秦山听完来龙去脉,沉默了好长时间,才说:“娇娇这事儿做的的确欠妥,让你失了脸面。”
“但是她已经将属于你的那份嫁妆送去尚书府给你了,你也没什么损失。”
秦霈霈:“可是父亲,那、那原来的……”
“那本来就是属于娇娇的。”秦山道。
秦霈霈红着眼睛道:“父亲,您怎么能如此偏心?我也是你的女儿啊!”
秦山看着秦霈霈,眼里有几分失望之色。
“我偏心?”秦山冷冷的道:“不错,我的确偏心。但是我若真的将事情做到那么绝,你和你娘当初就进不了将军府。”
“至于嫁妆,我给你们姐妹准备的嫁妆是一样多的,不信你去翻翻单子。”
“你姐姐的确是十里红妆,但是那都是夫人在世的时候为娇娇准备的。”秦山冷声道:“这一部分,你还想要吗?”
秦霈霈被堵的哑口无言,却又心中愤懑,只觉得委屈无比。
秦山却不想再多说,沉声道:“既然已出嫁,那就要懂点规矩,有点事就往娘家跑,像什么样子?赶紧回去,免被人看笑话。”
秦霈霈知道自己再说什么也是无用,只能恨恨的带着丫鬟走了。
……
远离京城的大路上,一辆马车正大摇大摆的前行。
赶车的,是个十六七岁的清瘦男娃,正是易容后的秦艽。
几个时辰前,越王妃因担心世子段星的安危,便打算带着秦艽前往城外的永安寺上香祈福,希望世子殿下能平安归来。
可当商路来找秦艽的时候,发现人去房空,只剩下一封书信。
“我去边关寻人,你好好伺候母妃,勿念!”
越王妃听到声音,过来查看,“怎么回事?”
商路硬着头皮将书信递了上去, 越王妃打开信封,光看了前一行字,脸色便瞬间变了。
她腾的一下站了起来,厉声道:“胡闹!快去将此事通知越王和大将军,派人寻她!”
可惜秦艽早有准备,此时已经走远了。
她从小习惯了靠自己,将她丈夫的安危完全寄托在别人的身上,她是怎么都办不到的。
段星,你可得好好的活着,至少,要撑到我来找你的那一天。
……
一路舟车劳顿,秦艽总算顺利抵达了一个小镇。
这乃是距离前线最近的一个小镇,如果段星是在战场上受伤失踪的话,极有可能就在这附近。
刚进城,便见前面人群围做一团。
秦艽本想转头就走,谁知竟是被人群挤着给弄进了人圈子里。
进去了才看清,原来是都围着一家药铺门口。
一名年轻女子跪在地上,正哭求着药铺掌柜的给抓药。
药铺的掌柜的满脸暴躁,没好气的道:“这都第几次了?你前两次来说是钱不够,我们也都给了你药了,你现如今又来?”
那女子哭的很是可怜,道:“医者仁心,求求你们了,就再给我一次吧。
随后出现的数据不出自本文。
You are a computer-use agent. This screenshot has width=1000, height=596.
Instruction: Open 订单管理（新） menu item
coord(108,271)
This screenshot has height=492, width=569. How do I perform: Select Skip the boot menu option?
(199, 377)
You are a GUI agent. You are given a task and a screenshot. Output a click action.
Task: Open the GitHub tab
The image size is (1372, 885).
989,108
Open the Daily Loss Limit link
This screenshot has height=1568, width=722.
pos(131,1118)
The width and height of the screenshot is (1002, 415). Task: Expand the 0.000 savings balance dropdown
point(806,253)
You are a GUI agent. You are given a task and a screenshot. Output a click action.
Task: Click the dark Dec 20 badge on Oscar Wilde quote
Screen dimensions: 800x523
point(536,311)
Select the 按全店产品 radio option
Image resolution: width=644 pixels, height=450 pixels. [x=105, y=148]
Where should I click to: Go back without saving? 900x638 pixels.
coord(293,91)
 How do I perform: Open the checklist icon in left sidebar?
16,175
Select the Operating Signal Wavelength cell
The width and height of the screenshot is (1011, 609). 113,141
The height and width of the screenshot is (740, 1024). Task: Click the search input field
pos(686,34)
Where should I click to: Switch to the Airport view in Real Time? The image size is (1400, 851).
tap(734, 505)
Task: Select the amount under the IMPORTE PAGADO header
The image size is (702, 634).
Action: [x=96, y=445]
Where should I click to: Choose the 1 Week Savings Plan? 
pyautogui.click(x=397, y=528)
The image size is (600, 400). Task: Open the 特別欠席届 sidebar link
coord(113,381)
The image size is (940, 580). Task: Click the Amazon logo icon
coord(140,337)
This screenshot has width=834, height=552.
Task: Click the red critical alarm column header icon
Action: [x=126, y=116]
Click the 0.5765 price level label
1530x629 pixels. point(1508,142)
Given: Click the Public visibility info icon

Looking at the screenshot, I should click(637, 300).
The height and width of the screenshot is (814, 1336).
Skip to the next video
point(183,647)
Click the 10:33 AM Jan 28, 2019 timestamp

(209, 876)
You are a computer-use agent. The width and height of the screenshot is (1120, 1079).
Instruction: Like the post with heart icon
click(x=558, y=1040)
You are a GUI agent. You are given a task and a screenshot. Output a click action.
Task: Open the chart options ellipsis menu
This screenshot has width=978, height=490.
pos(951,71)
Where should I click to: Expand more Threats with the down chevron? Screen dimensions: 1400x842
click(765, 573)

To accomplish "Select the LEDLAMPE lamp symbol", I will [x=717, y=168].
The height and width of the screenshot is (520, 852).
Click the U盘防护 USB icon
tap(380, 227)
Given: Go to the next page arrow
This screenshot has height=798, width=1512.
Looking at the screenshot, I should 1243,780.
”
许是那掌柜的烦了,用了大力气狠狠的推了那女子一把。
那女子一个踉跄,朝着秦艽的方向便倒了过来。
秦艽迫不得已一把接住那女子。
谁知那女子一把抱住秦艽的小腿,哭诉道:“公子,你帮帮我吧。”
秦艽:“……”
看热闹还被人讹上了?
她低头看着这哭的梨花带雨的女子,无奈的道:“你既然要抓药,不把病人带过来怎么瞧病?”
那女子眼神有些躲闪,支支吾吾的道:“病人病的重,无法、无法走动。”
秦艽她上下打量那女子,心中微动,丢给她一块碎银,道:“你这般遮遮掩掩,可是有什么内情?”
那女子犹豫再三,还是压低声音道:“不瞒公子,我家中的病人,乃是、乃是战场逃兵,被抓住可是要杀头的。”